Mugitusque boum, mollesque sub arbore somni,

Et patiens operum exiguoque assueta juventus,
Sacra Deum, sanctique patres.’

Virg. Georg. ii. 467.

Octavia was left in the comparative desertion of the Villa Castor, without even the homely companionship of Vespasian’s wife. The respectable guests had departed. There was scarcely a person about her to whom she could speak. As for her young husband, he treated her with habitual neglect and open scorn. His conduct towards her was due partly to the indifference which he had always felt, partly to jealousy—lest he should be thought to owe the Empire to his union with her. He therefore followed his own devices; and she desired no closer intercourse with him, for she shrank from the satyr which lay beneath his superficial graces. She was best pleased that he should be out of her sight. The void of an unloved heart was preferable to the scenes which took place between them when Nero’s worst qualities were evoked by the repulsion which she could not wholly conceal. Accustomed to hourly adulation, it was intolerable to him that from those who constituted his home circle he never received the shadow of a compliment. He was disturbed by the sense that those who knew him most intimately saw through him most completely. His mother did not abstain from telling him what he really was with an almost brutal frankness; his wife seemed to shrink from him as though there were pollution in his touch.

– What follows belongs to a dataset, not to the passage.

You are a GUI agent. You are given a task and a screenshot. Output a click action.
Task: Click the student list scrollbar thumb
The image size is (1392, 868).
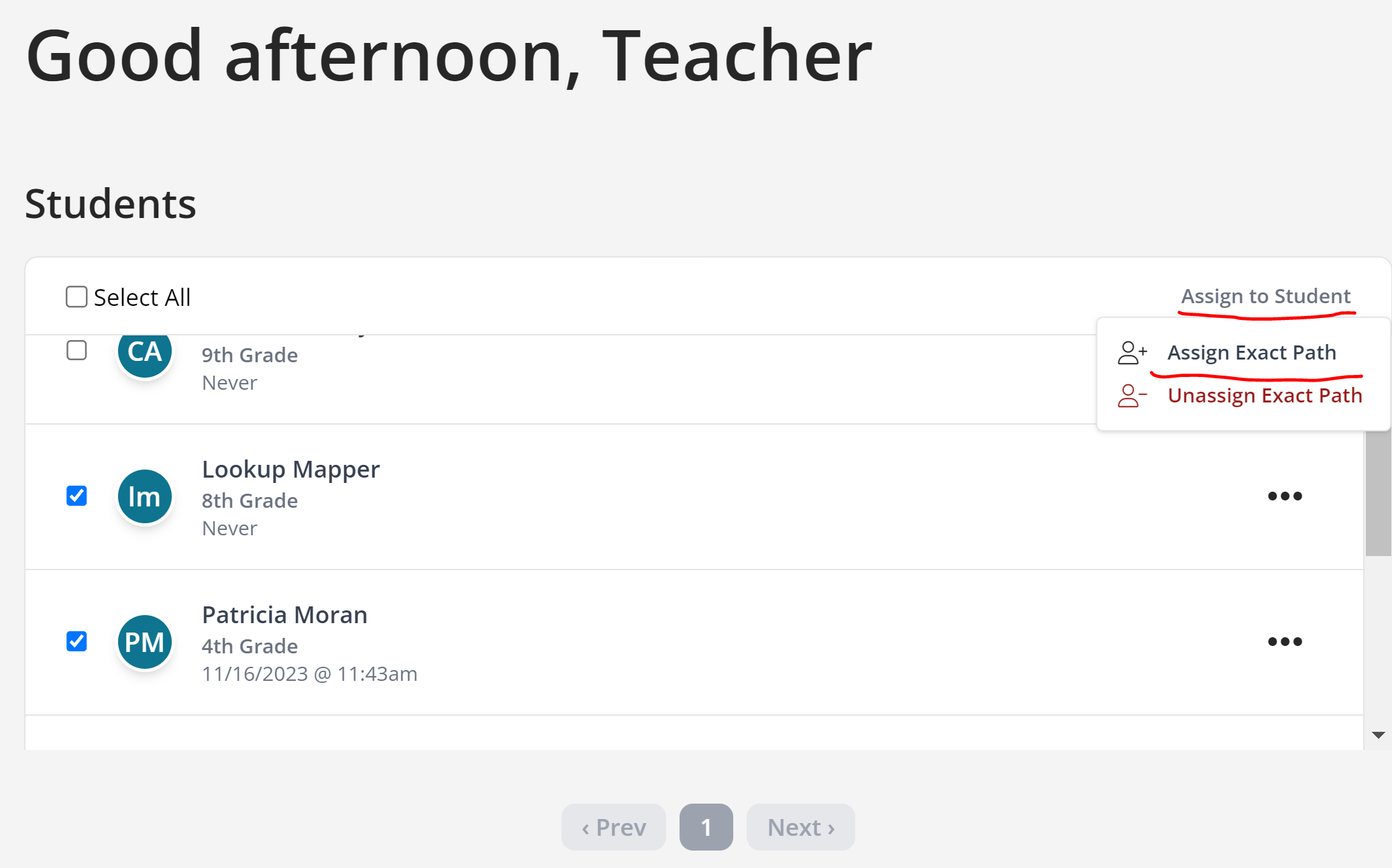(1379, 493)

As there was little occasion for him to pay any regard to conventionalities in the retirement of Subiaco, he rarely paid the Empress even a formal visit—rarely even crossed the bridge which divided one villa from the other.

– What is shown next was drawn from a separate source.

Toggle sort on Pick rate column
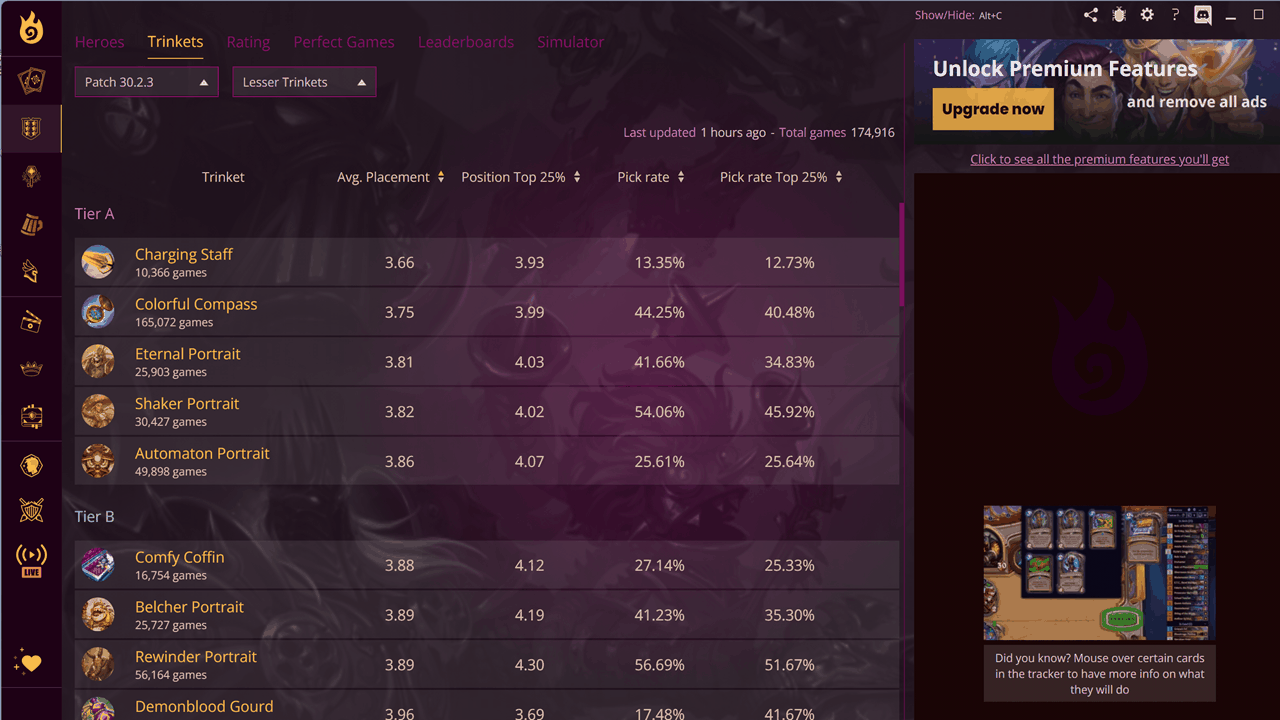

Octavia spent the long hours in loneliness. She sometimes relieved the tedium of her days by sending loving letters to her brother at Phalacrine, and sometimes summoned one of the young slave-maidens to sit and read to her. While Nero associated with the most worthless slaves, Octavia selected for her attendants the girls whose modest demeanour had won her notice, and whom she generally found to be Christians. Christianity, though overwhelmed with slanders, was not yet suppressed by law; and in the lowest ranks of society, where no one cared what religion any one held, the sole reason which induced the slaves to conceal their faith was the ridicule which the acknowledgment of it involved. The cross, which was in those days the gibbet of the vilest malefactors, was to all the world an emblem only of shame and horror. It was a thing scarcely to be mentioned, because its associations of disgrace and agony were so intense as to disturb the equanimity of the luxurious. And when a Christian slave was taunted with the gibe that he worshipped ‘a crucified malefactor,’ how could he explain a truth which was to the Jews a stumbling-block, and to the Greeks foolishness?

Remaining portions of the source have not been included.